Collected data
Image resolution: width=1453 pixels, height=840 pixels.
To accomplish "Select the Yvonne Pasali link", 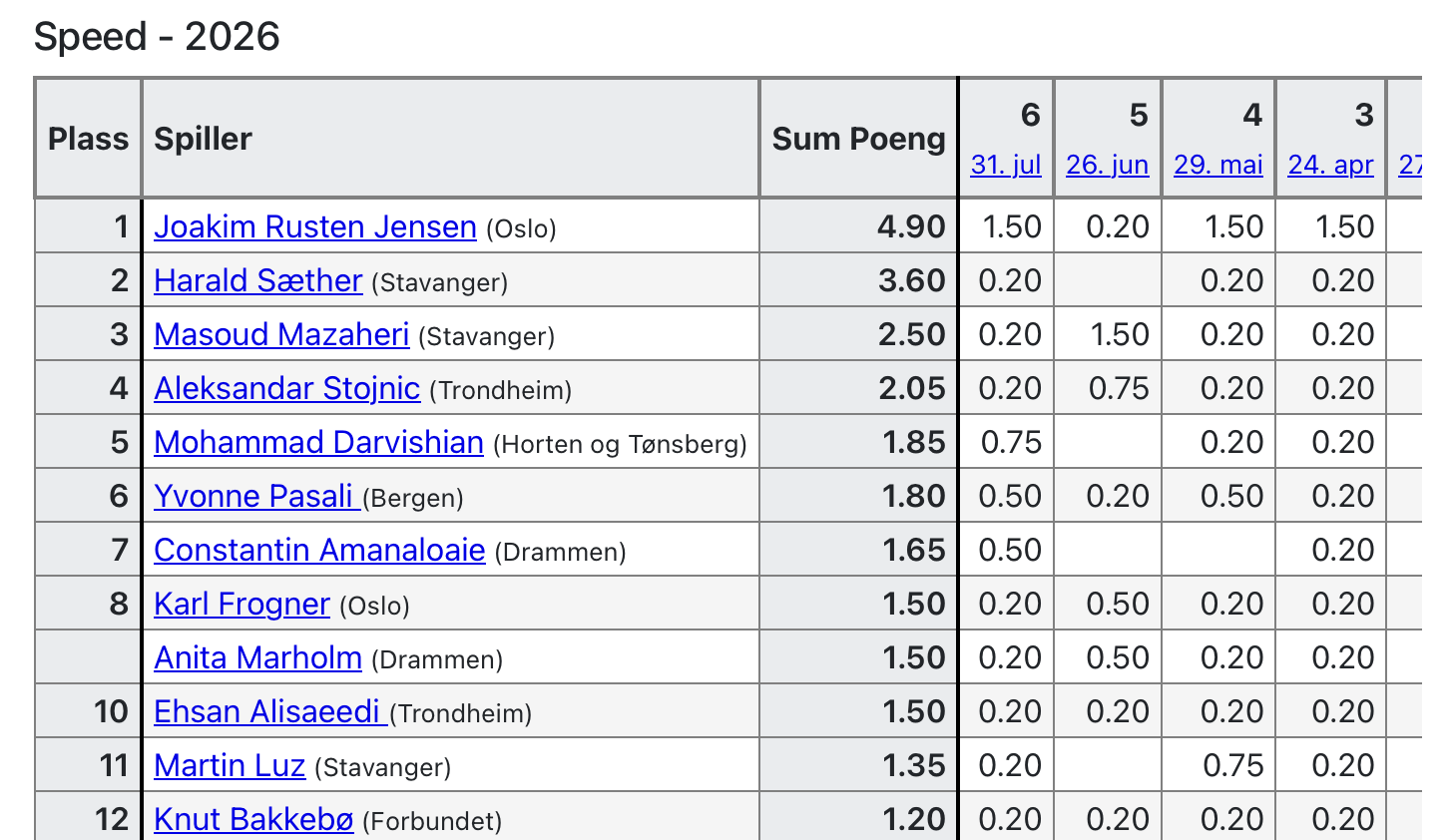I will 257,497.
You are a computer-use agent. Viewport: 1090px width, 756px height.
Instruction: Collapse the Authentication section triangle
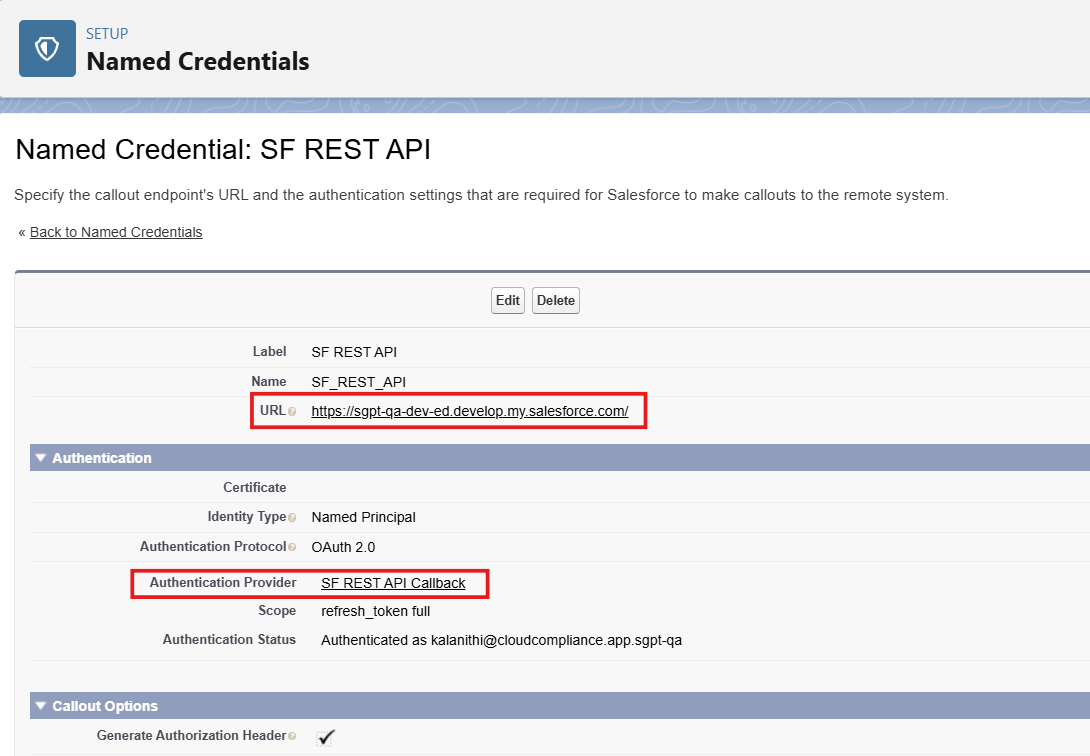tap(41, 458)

> [Exercise goal]:
Exactly the lines from the one that contains "You are a computer-use" to the last line of the data, both included, should be set down, and no pictures should appear among them.

> [Your solution]:
You are a computer-use agent. Viewport: 1090px width, 756px height.
Instruction: Collapse the Authentication section triangle
tap(41, 458)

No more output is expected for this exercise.